Los aranceles podrían desatar una nueva ola de caos económico, con riesgos de mayor inflación y un mayor deterioro de las relaciones entre dos naciones que antes mantenían vínculos cálidos y estrechos, antes del regreso de Trump a la Casa Blanca. El funcionario del gobierno que anticipó la medida dijo el lunes que Canadá era una de las pocas naciones, aparte de China, que tomó represalias contra los aranceles anteriores de Trump y que debe rendir cuentas.
Estados Unidos no renovó el Acuerdo Estados Unidos-México-Canadá
Los nuevos aranceles del 50% excluirían los productos energéticos, la potasa, el pescado y los minerales críticos, pero incluirían bienes que antes estaban protegidos de impuestos a la importación por el Acuerdo Estados Unidos-México-Canadá, o T-MEC. Ese pacto comercial de 2020 no fue renovado por Estados Unidos, lo que desencadenó una nueva ronda de negociaciones que podría prolongarse hasta 2036.
Carney indicó que planeaba reunirse de manera virtual con los primeros ministros provinciales del país en las siguientes horas del martes. El primer ministro de Columbia Británica, David Eby, fue tajante en sus críticas a Trump y a los aranceles propuestos.
"Esto parece un enfoque cada vez más desesperado y errático hacia las relaciones con nuestro país", dijo Eby en Charlottetown, Isla del Príncipe Eduardo, donde se reunían los primeros ministros provinciales y los líderes territoriales. "No hay duda de que perjudicará a las familias en Columbia Británica".
Eby sostuvo que Trump se equivoca al pensar que puede "intimidarnos para que hagamos lo que él quiera".
"Me dan pena los estadunidenses", manifestó. "Si no puedes ser amigo de Canadá, entonces casi con seguridad no tienes amigos en ninguna parte del mundo, y eso implica una gran soledad".

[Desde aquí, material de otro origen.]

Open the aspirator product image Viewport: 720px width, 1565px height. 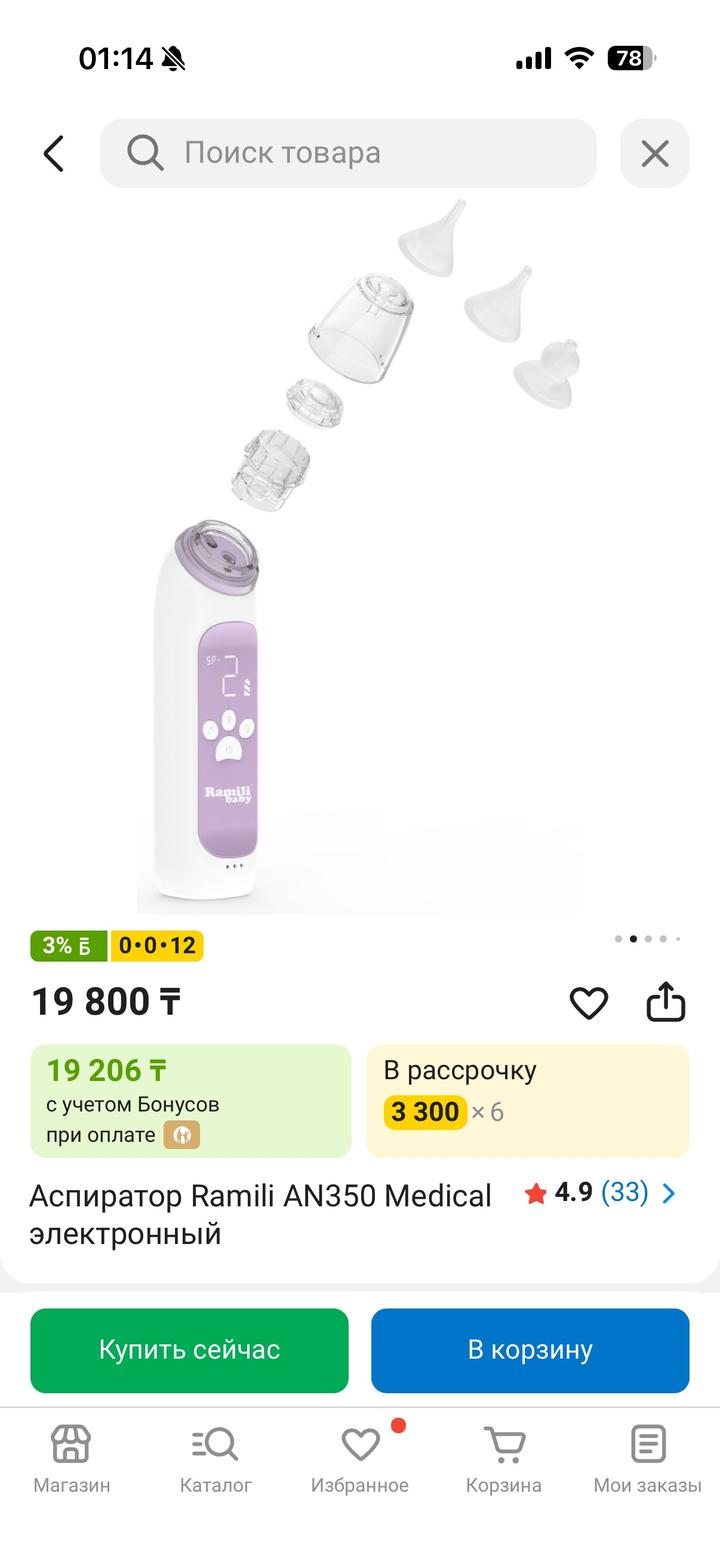360,560
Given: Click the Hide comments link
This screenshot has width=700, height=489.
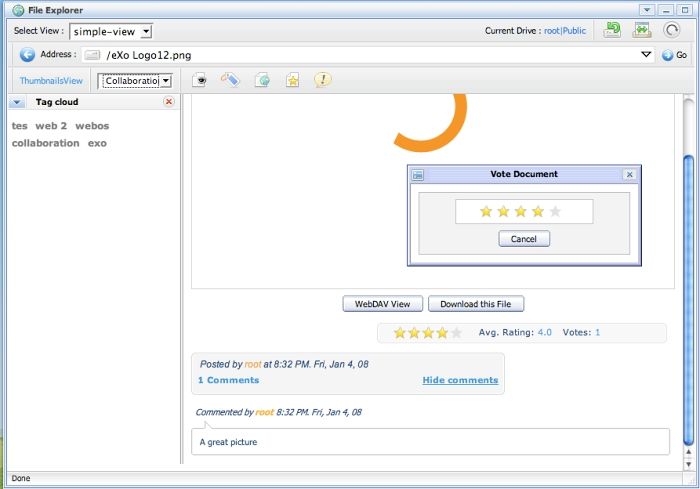Looking at the screenshot, I should click(x=460, y=380).
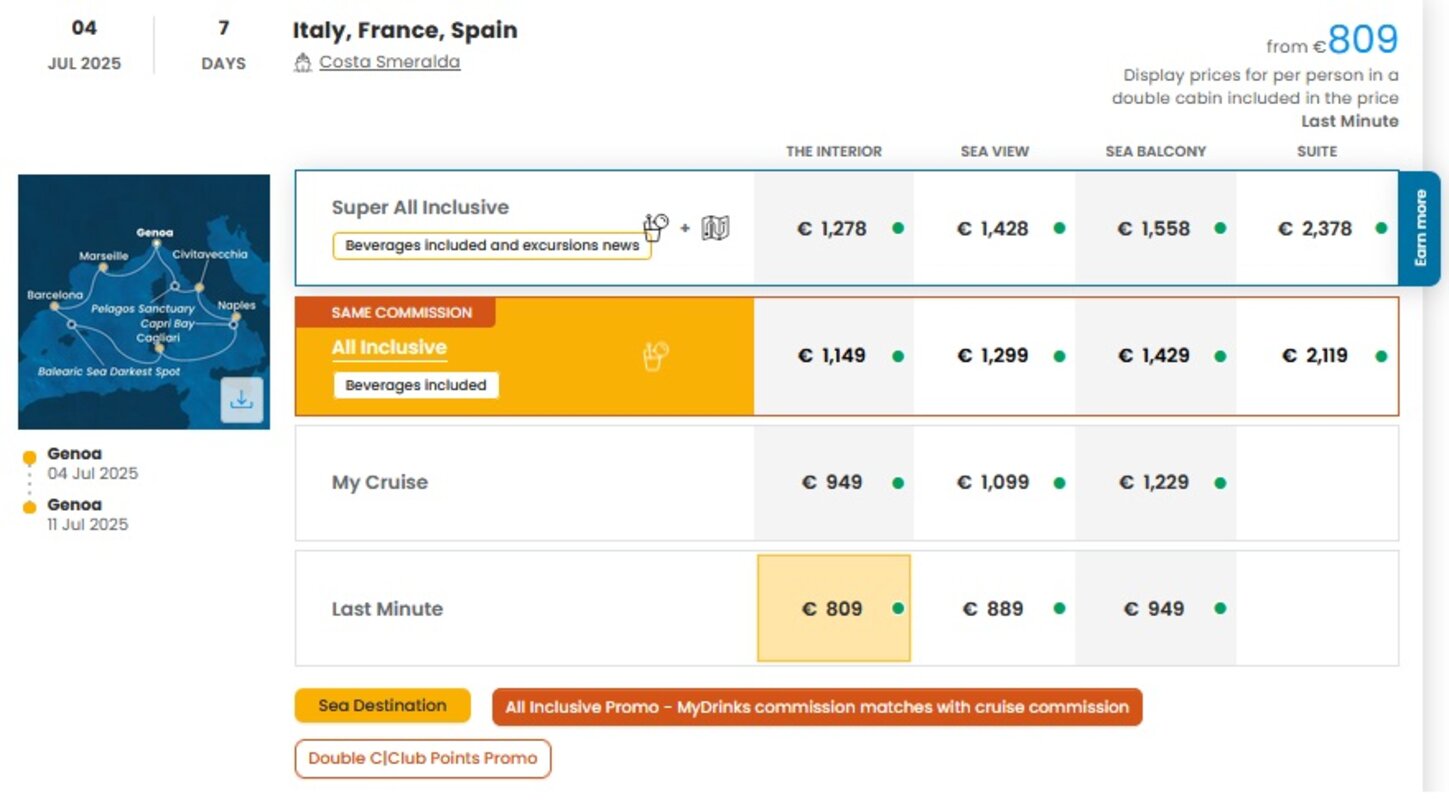Click the All Inclusive Promo MyDrinks banner

817,707

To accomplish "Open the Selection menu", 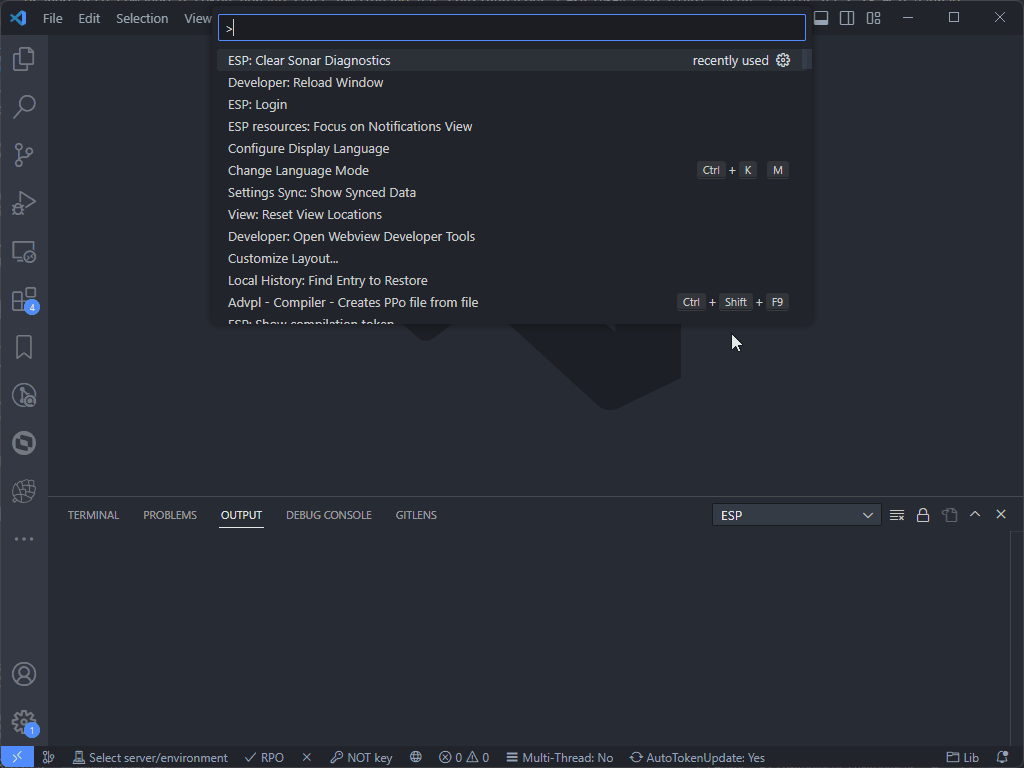I will (x=142, y=18).
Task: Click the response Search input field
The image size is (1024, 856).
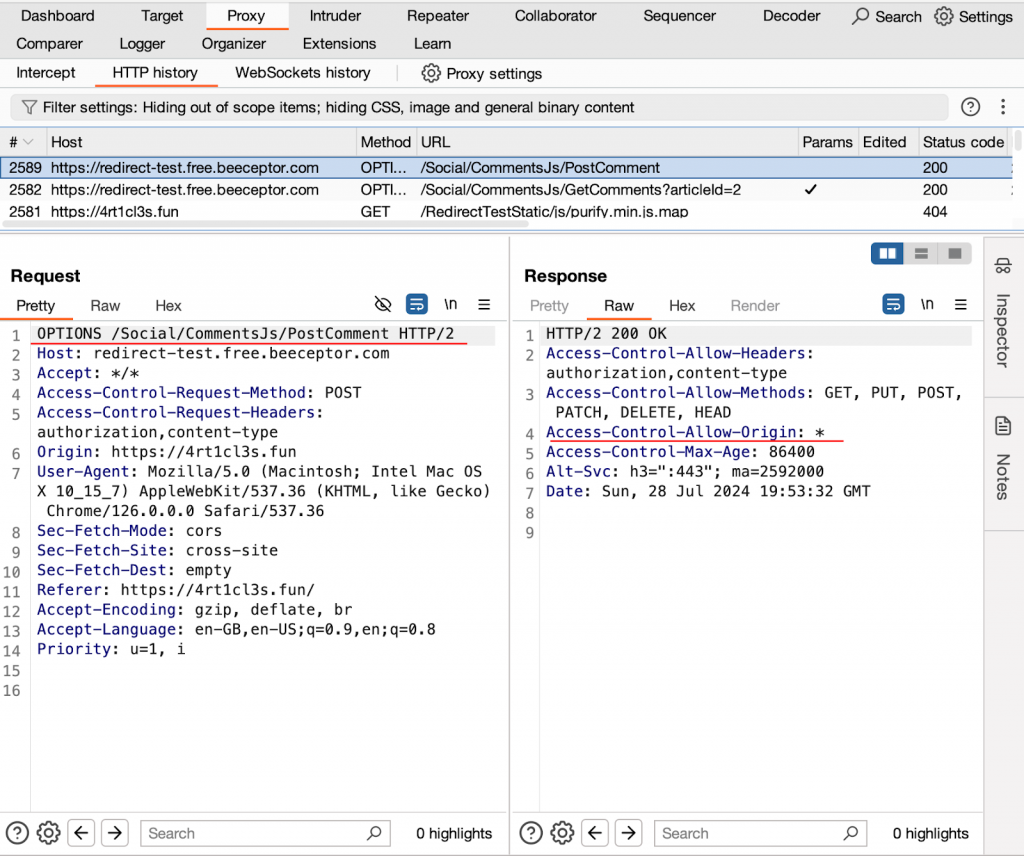Action: point(760,832)
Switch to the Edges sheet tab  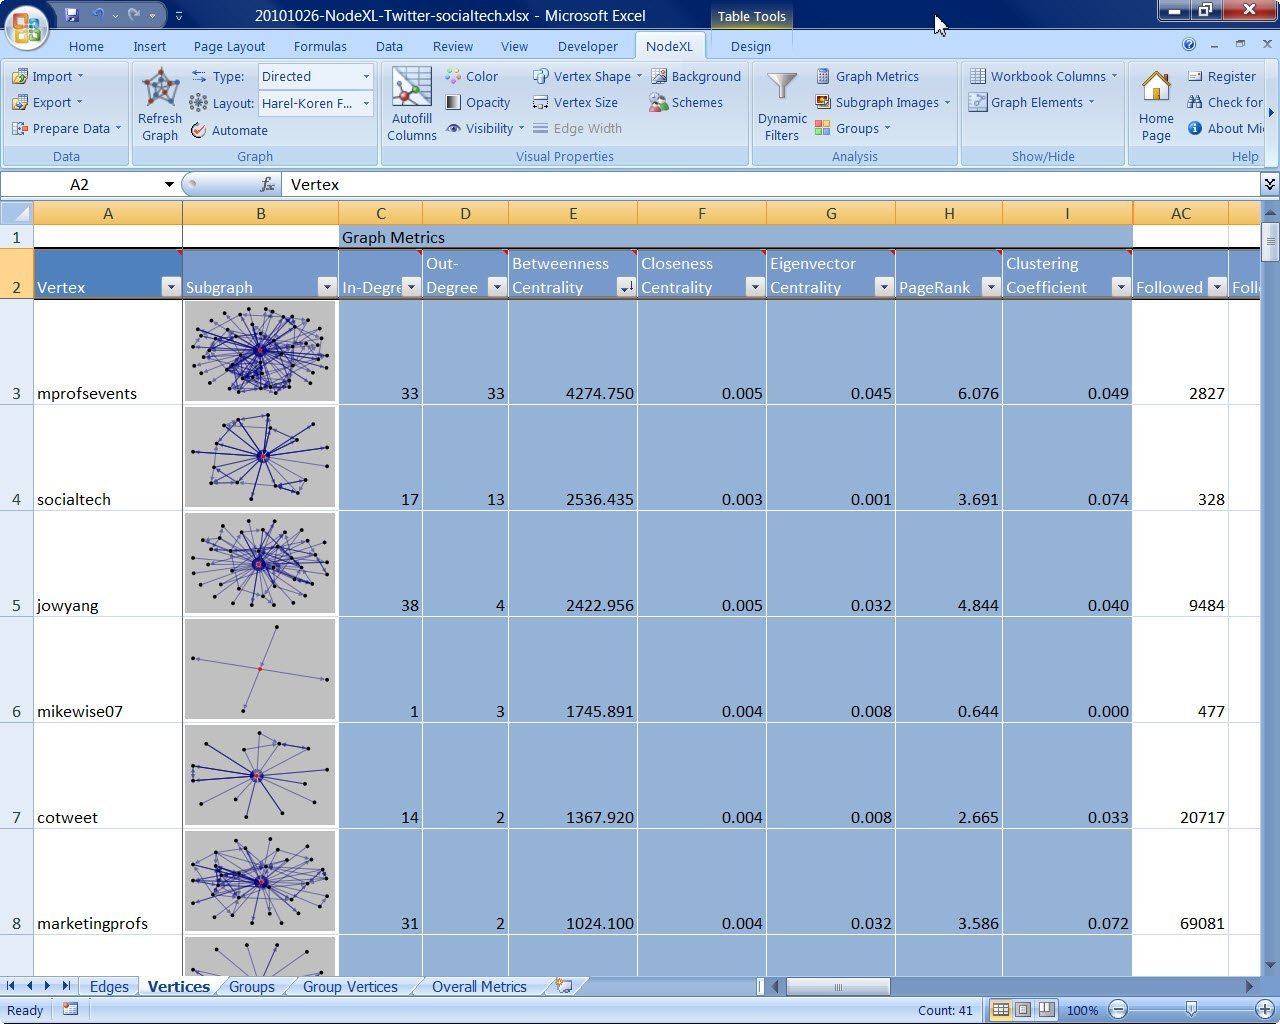[109, 987]
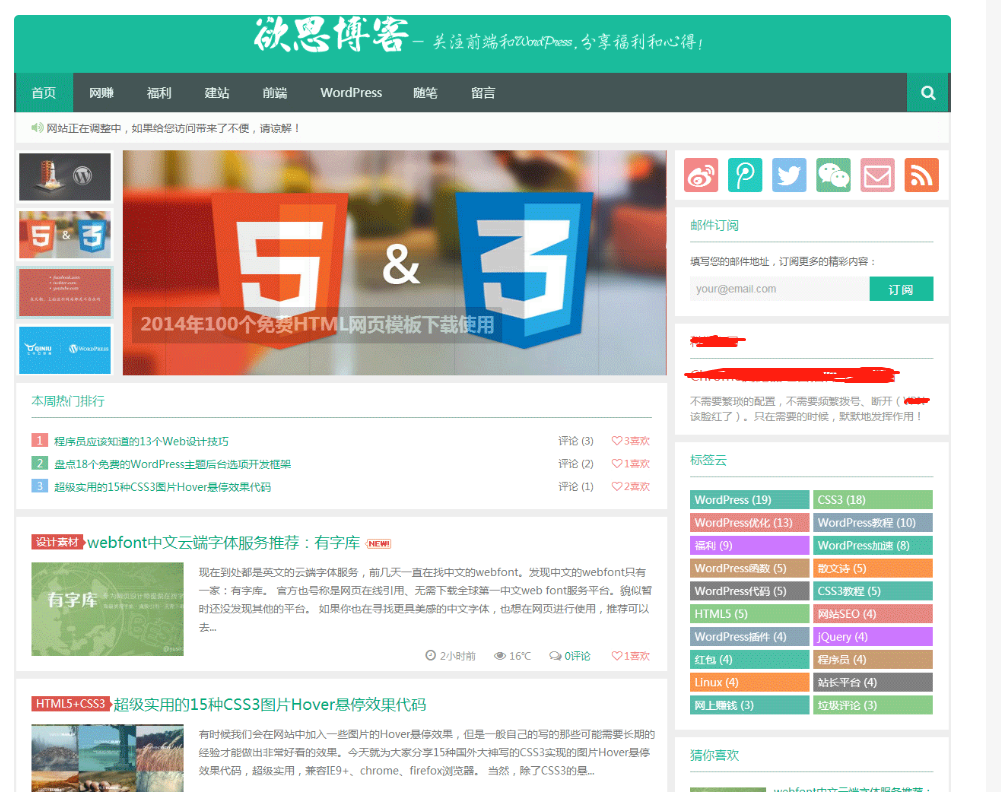
Task: Click the jQuery (4) purple tag
Action: (x=872, y=637)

El primer ministro de Saskatchewan, Scott Moe, dijo que los aranceles perjudican a ambos países.
"Cuando se aplican aranceles, aumenta el costo para las familias y para hacer negocios a ambos lados de la frontera", explicó. "Estos aranceles no contribuyen en nada a lograr una economía más competitiva en el norte de América".